The derivation of an ecological model requires a definition of the evolutionary units on which the ecological competitive system can operate. Here is a preliminary and hypothetical table of natural and economic analogues for purposes of testing the hypothesis. Evolution, of course operates on the genetic level, while ecology primarily operates on individual level. The expression of both ecology and evolution that we see around us is the complete biological environment, and the same is true for the economic system. We see it all, but in both cases what we see is really the result of intertwined simple processes that can result in amazingly complex and intricate products, if given enough time. To create sensible new words is difficult, so I will use a slang term for money as the base root for the taxonomy. The slang term is “lucre” as in “filthy lucre”.

“Genetic” DNA of Individuals (Human Genome) “Lucregenetic” DNA of Entrepreneurs (Human Genome plus knowledge base)
Unicellular or Multi-cellular “Organism” (Human being) Entrepreneur, Multi-Partner Enterprise, Corporation “Lucrebeing” (Honda)
“Species” (Homo sapiens) “Lucrespecies” Identifiable set of corporations (Car companies)
“Genus” (Homo spp.) “Lucregenus” Groups of similar identifiable sets of corporations (Transportation manufacturers)
“Family” (People, Chimps, Bonobos — sort of) “Lucrefam” Manufacturing Sector
“Class” (Mammals) “Lucreclass” Economic System such as “Capitalism”
“Phylum” (Animals) “Lucrephylum” Major type (only three so far — subsistence, barter, monetary)

100,000 Years of Economic Evolution

Much has been made of the relationship between evolution and the economy, especially at the early stages of modelling the free market and again in very recent years. While beneficial use can be made of the principles of evolution in economic systems, they are not suitable for understanding or managing economies in the time scale of human life spans or even over the span of time a given country or regime survives.

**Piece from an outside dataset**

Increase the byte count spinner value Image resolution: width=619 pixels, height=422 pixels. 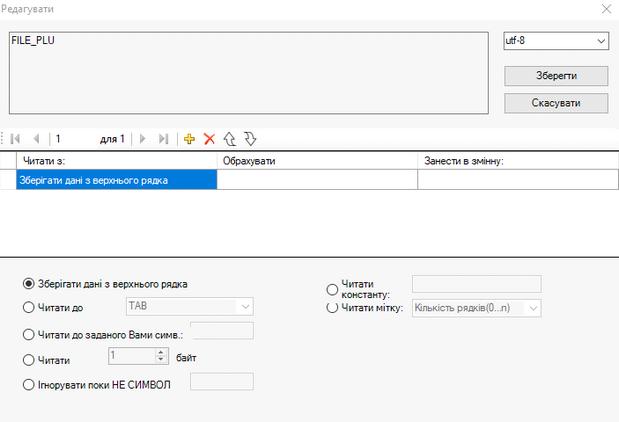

Natural evolution is a spontaneous process that has no predetermined milestones or end points. The progression of evolution is completely dependent on the random variation that occurs at the genetic level in the cells of the organisms. The basic genetic code combined with these random variations, usually small, determine the characteristics of individuals in the population. Natural selection, often characterized as the “survival of the fittest” operates by eliminating individuals or reducing the numbers of progeny from the group who do not compete well against other individuals. We see these changes as gradual shifts in the characteristics of a species or of losses, gains, and changes in species composition over vast periods of time. Noticeable species changes from evolution in nature are usually not apparent in time spans less than thousands or tens of thousands of years. The natural selective forces act on the DNA are mediated by the individuals and are seen as species changes.